Pixel coordinate grounding data:
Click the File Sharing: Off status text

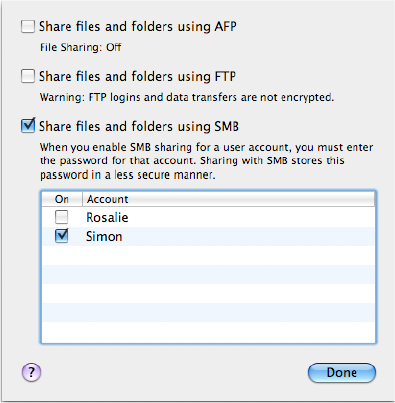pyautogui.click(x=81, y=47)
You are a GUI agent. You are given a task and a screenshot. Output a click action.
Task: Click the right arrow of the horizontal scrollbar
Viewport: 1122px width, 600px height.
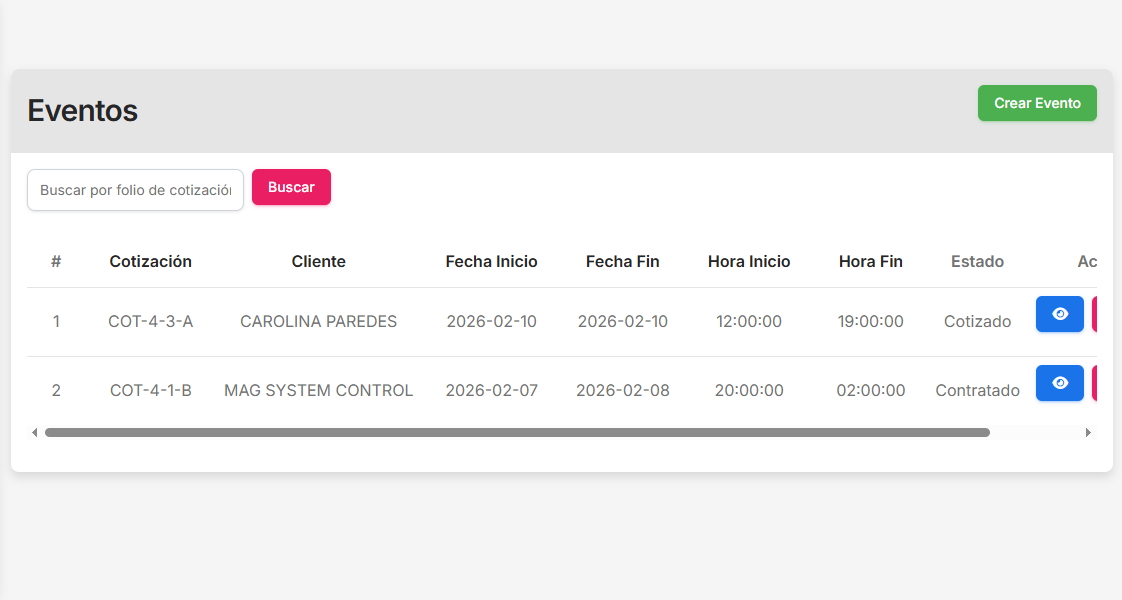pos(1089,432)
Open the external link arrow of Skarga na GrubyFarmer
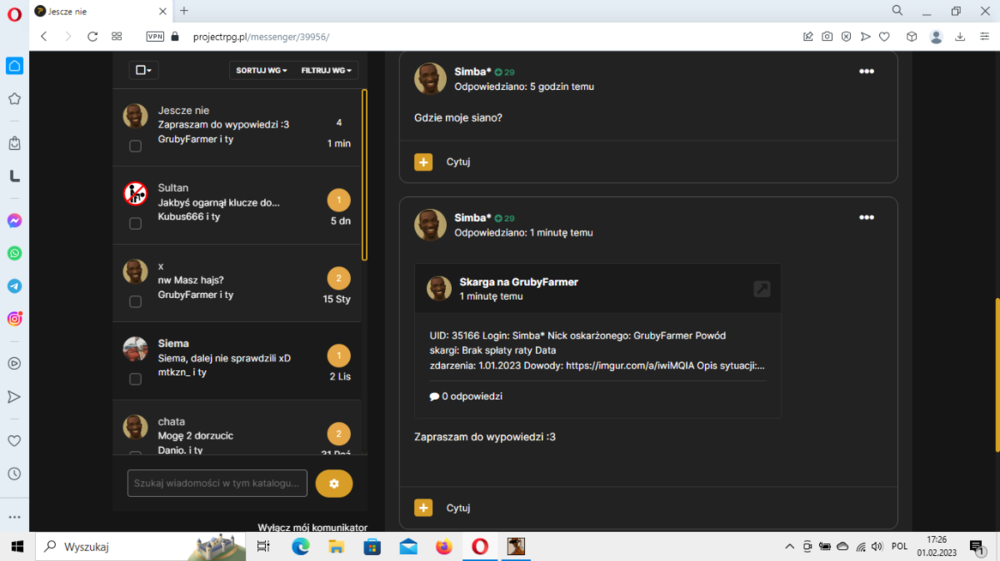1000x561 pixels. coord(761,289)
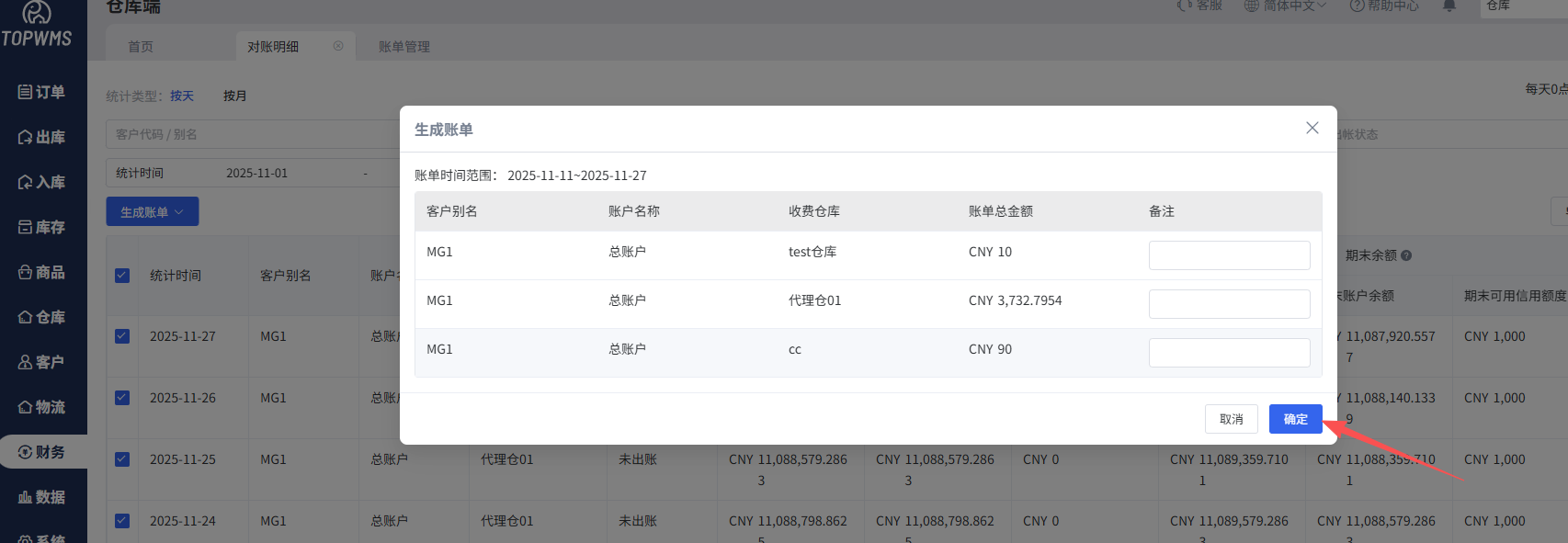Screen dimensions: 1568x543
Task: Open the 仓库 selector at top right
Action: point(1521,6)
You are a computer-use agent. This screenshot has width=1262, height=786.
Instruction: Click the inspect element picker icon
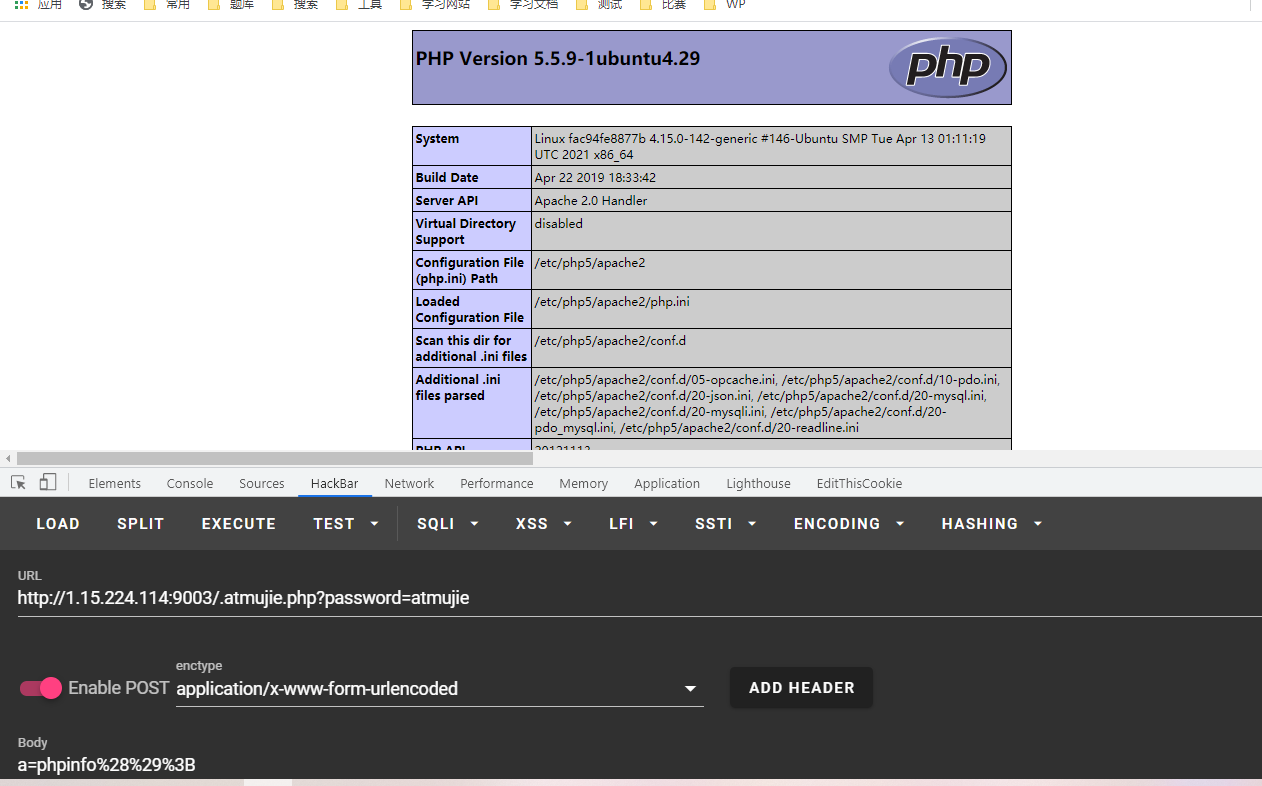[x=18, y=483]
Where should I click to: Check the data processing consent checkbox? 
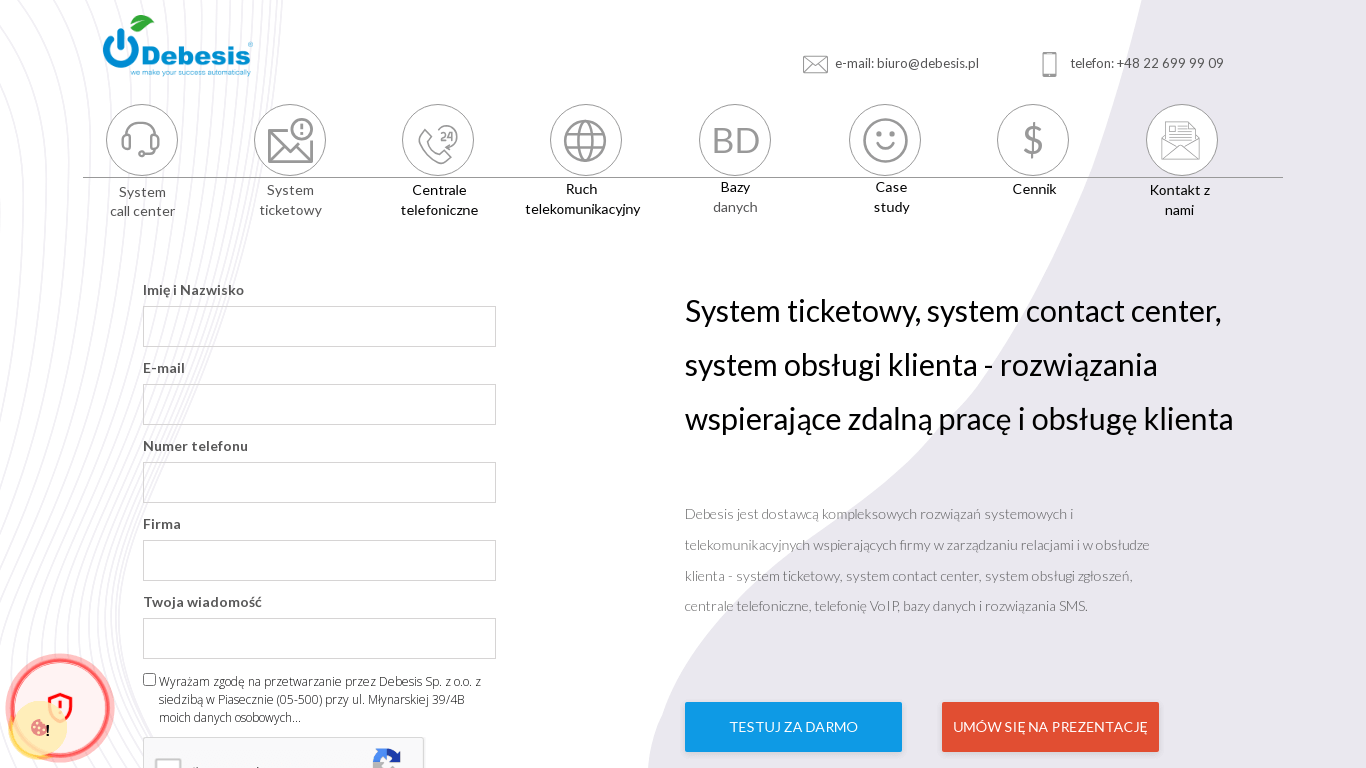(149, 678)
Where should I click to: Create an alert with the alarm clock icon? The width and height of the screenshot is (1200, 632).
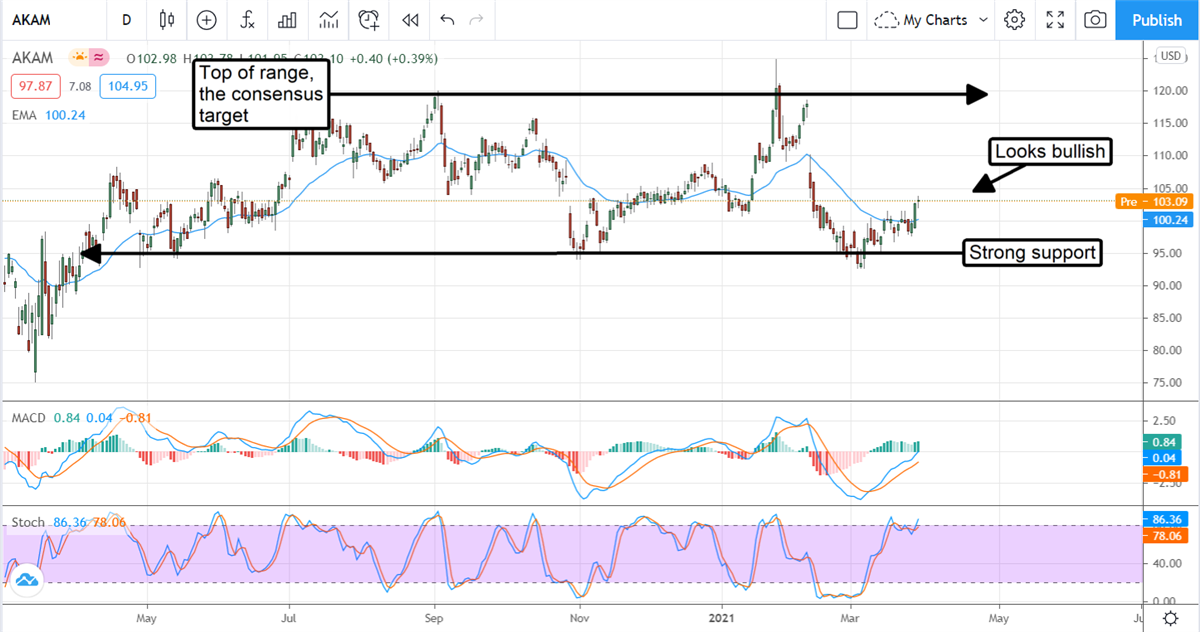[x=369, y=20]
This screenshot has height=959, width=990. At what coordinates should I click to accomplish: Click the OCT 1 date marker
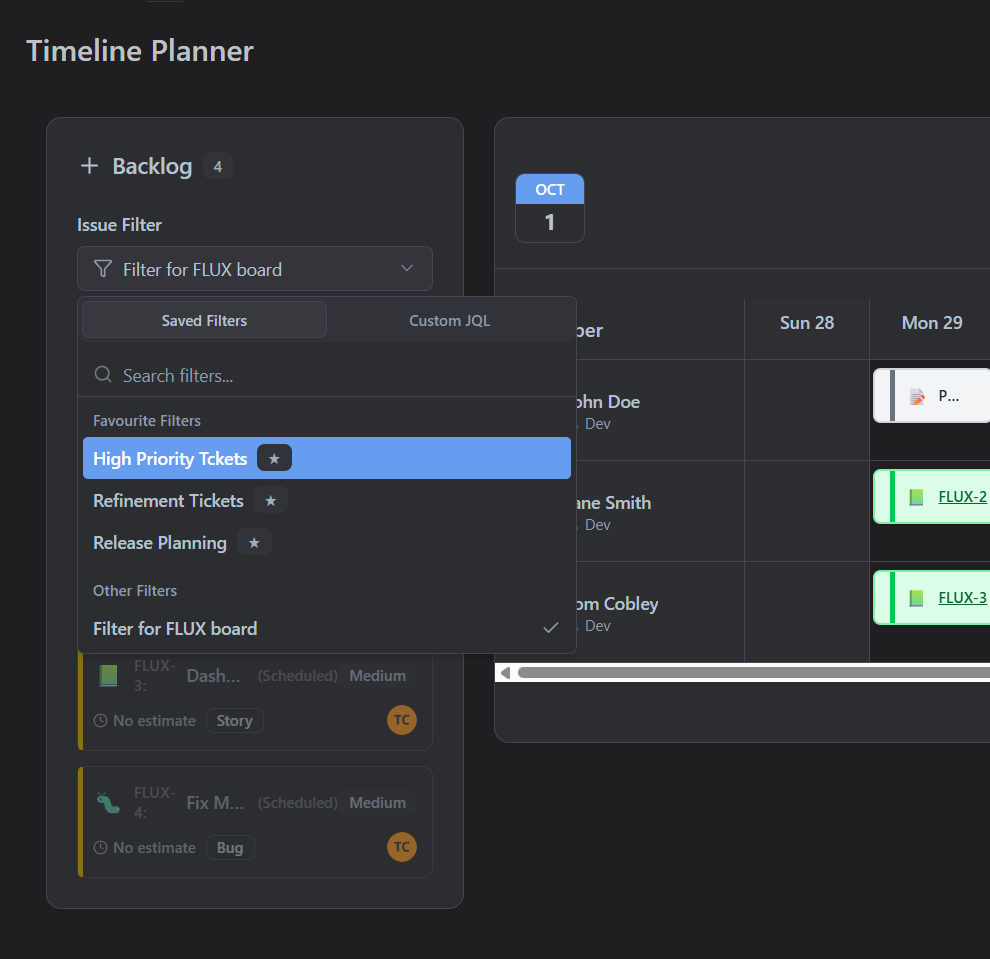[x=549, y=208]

WHAT YOU SHOULD DO - Your answer must be the lines from the one containing "You are a GUI" through the last line of the records, copied exactly, with no pictures.

ANSWER TO THE EXERCISE -
You are a GUI agent. You are given a task and a screenshot. Output a click action.
Task: Click the right arrow of the horizontal scrollbar
Viewport: 1122px width, 600px height.
pos(1089,432)
Open the external link arrow of Skarga na GrubyFarmer
1000x561 pixels. coord(761,289)
Screen dimensions: 1568x543
Task: Open the 仓库 selector at top right
Action: point(1521,6)
You are a computer-use agent. This screenshot has width=1262, height=786.
Instruction: Click the inspect element picker icon
[x=18, y=483]
Where should I click to: Check the data processing consent checkbox? 
(149, 678)
Where should I click to: Create an alert with the alarm clock icon? The width and height of the screenshot is (1200, 632).
[x=369, y=20]
This screenshot has height=959, width=990. At what coordinates should I click to accomplish: Click the OCT 1 date marker
[x=549, y=208]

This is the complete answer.